Ночь прошла. Всё вокруг было мокрым. Белый туман поднимался над землёй. Сверху капало, хотя дождя и не было.
Я поднял голову и завыл. Мы, собаки, всегда воем, когда нам скучно. А мне стало очень скучно в лесу.
Я сидел и выл, перебегал с места на место и снова выл. Я выл не только потому, что мне было скучно, но и потому, что не нашёл в лесу друга, с которым мог бы жить. Неужели среди лесных жителей нет ни одного такого, с кем можно подружиться?
И вдруг я услышал толстый голос:
— Чего, дурень, воешь? Обидел тебя кто или сам на себя обиделся?
Я повернулся на голос и увидел настоящего медведя.
— Здравствуйте, настоящий медведь! — сказал я и помахал хвостом, чтобы медведь не подумал, будто я хочу съесть его. — Я не вою, я просто пробую голос. Когда я жил в городе, мне не разрешали пробовать голос, а здесь я сам себе хозяин, вот и вою.
Медведь подумал и спросил:
— Ну, а ты об чём же воешь всё-таки?
— Обидно мне очень, — сказал я. — Весь день я искал товарища, а нашёл только лису.

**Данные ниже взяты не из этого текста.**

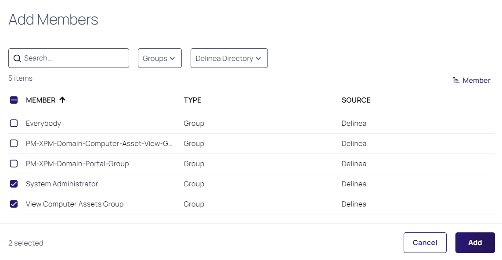Toggle the select-all header checkbox
Screen dimensions: 502x260
coord(14,100)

Думал подружиться с ней, а лиса…
Не договорив, я махнул хвостом.
Медведь сказал:
— Да уж какой же это товарищ! Лиса ведь о себе только и думает. Очень поганый зверь. Уж она или сама всё сожрёт, или закопает про запас в землю, если ей кусок не полезет в горло. С другим никогда не поделится. Охотился с ней вместе, что ли?
— Охотился! — ответил я. — Рыбу вместе ловили. Но большую рыбу лиса себе забрала, а мне отдала самых маленьких.

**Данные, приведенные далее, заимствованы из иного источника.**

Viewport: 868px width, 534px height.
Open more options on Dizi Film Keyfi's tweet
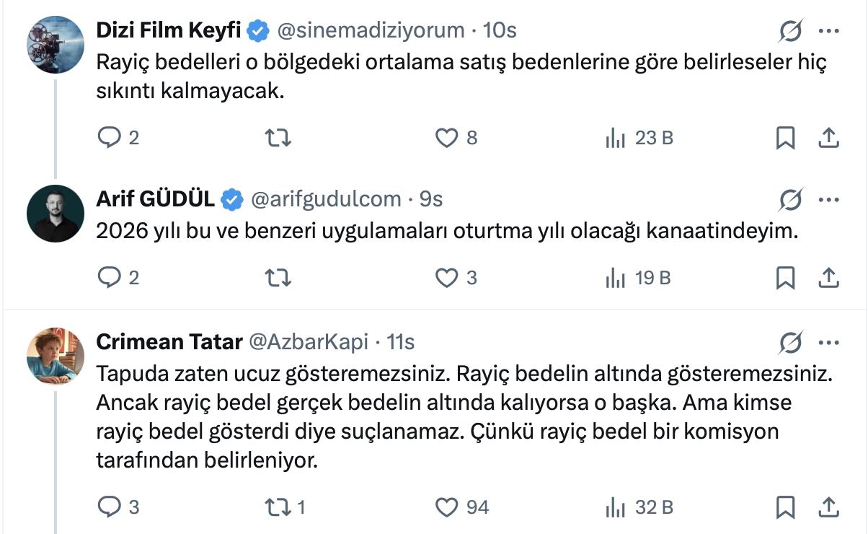[x=829, y=31]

Медведь потрогал нос лапой и сказал:
— Да что и говорить. Лиса, она и есть лиса. Охотились, значит, вместе? Так, так! Стало быть, малыш, лиса голодным тебя оставила?
— Голодным! — залаял я.
— Ладно! — сказал медведь. — Накормлю, не тужи! Ты сладкое любишь?

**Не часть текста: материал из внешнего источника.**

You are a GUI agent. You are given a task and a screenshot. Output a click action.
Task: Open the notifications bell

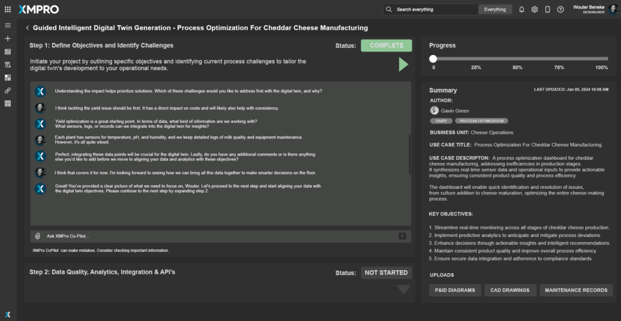pos(522,10)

— Люблю! Сахар люблю! Печенье! Пирожное!
— Не знаю! — сказал медведь. — Не пробовал. Но угощу тебя такими сладостями, что ты язык проглотишь! Мёд ел когда-нибудь?
— Нет! — признался я.
— Тогда ты и не знаешь даже, что такое настоящее сладкое! Пошли со мной! Угощу тебя мёдом. Я тоже живу сейчас один и тоже не прочь завести товарища. Пошли! Тебя как звать-то?